The Precision-Recall Trade-off #
You cannot have both high precision and high recall. Choose based on your problem.
| If You Increase | Precision Does | Recall Does |
|---|---|---|
| Threshold for positive | ↑ Increases | ↓ Decreases |
| Model complexity | ↓ Decreases | ↑ Increases |
Real Example: Cancer Detection
| Strategy | Precision | Recall | Result |
|---|---|---|---|
| Aggressive (call many sick) | Low (50%) | High (95%) | Many false alarms, but catch most cancer |
| Conservative (only sure cases) | High (99%) | Low (60%) | Few false alarms, but miss many cancer |
Which is better? Depends on cost.
- Missing cancer (low recall) = patient dies → High recall needed
- False alarm (low precision) = patient stressed but alive → Lower priority
The Trade-off Summary Table #
| Metric | What It Rewards | What It Ignores |
|---|---|---|
| Accuracy | Getting both right | Class imbalance |
| Precision | Being right when you say YES | Missing actual YES cases |
| Recall | Catching all YES cases | Being wrong sometimes |
| F1 | Balance of both | Neither extreme |
from sklearn.metrics import accuracy_score, precision_score, recall_score, f1_score, confusion_matrix
# Actual and predicted
y_true = [0, 0, 0, 0, 0, 0, 0, 0, 0, 0, # 10 not spam (0)
1, 1, 1, 1, 1, 1, 1, 1, 1, 1] # 10 spam (1)
y_pred = [0, 0, 0, 0, 0, 0, 0, 0, 0, 0, # 10 correct not spam
1, 1, 1, 1, 1, 1, 0, 0, 0, 0] # 6 correct spam, 4 missed
# Calculate metrics
accuracy = accuracy_score(y_true, y_pred)
precision = precision_score(y_true, y_pred)
recall = recall_score(y_true, y_pred)
f1 = f1_score(y_true, y_pred)
cm = confusion_matrix(y_true, y_pred)
print(f"Accuracy: {accuracy:.2f}")
print(f"Precision: {precision:.2f}")
print(f"Recall: {recall:.2f}")
print(f"F1 Score: {f1:.2f}")
print(f"\nConfusion Matrix:")
print(f"TN: {cm[0,0]}, FP: {cm[0,1]}")
print(f"FN: {cm[1,0]}, TP: {cm[1,1]}")Output:
Accuracy: 0.80 Precision: 1.00 Recall: 0.60 F1 Score: 0.75 Confusion Matrix: TN: 10, FP: 0 FN: 4, TP: 6
Quick Quiz #
Q1: Your model has 99% accuracy but 1% recall. What is happening?
A1: Severe class imbalance. Model predicts majority class only. Catches almost no positives.
Q2: You are building a fraud detection system. False alarms annoy customers. Missing fraud loses money. Which is more costly?
A2: Depends on business. Usually missing fraud (low recall) costs more. But both matter. Use F1.
Q3: Your precision is 50%, recall is 100%. What does this mean?

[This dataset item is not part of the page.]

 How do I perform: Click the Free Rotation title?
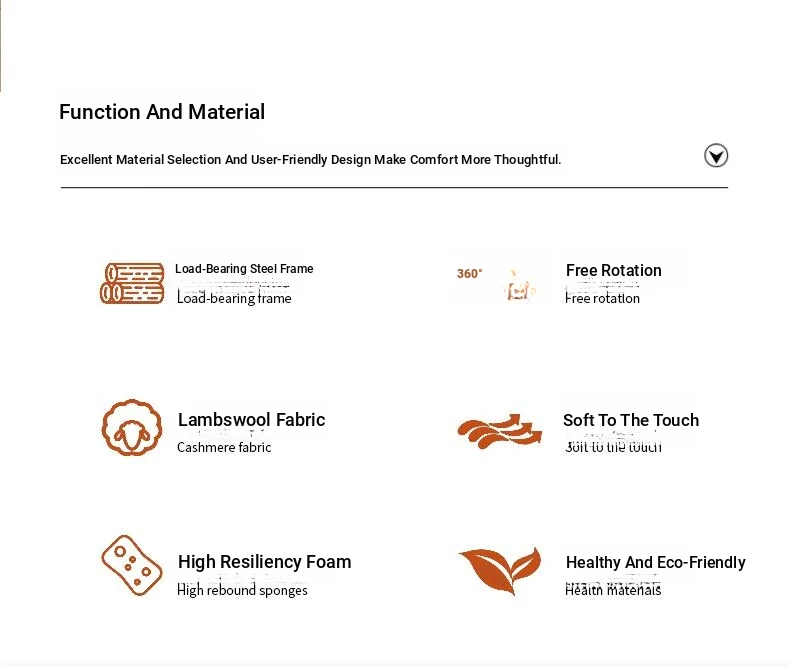point(613,270)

A3: You catch every positive (recall=100%). But half your positive predictions are wrong (precision=50%). You are over-predicting.
Q4: Precision = 90%, Recall = 90%. What is F1?
A4: F1 = 90% (same as both). When precision = recall, F1 equals that value.
Q5: Why not use accuracy for cancer detection?
A5: Cancer is rare (imbalanced). A model predicting “no cancer” for everyone gets high accuracy but kills patients.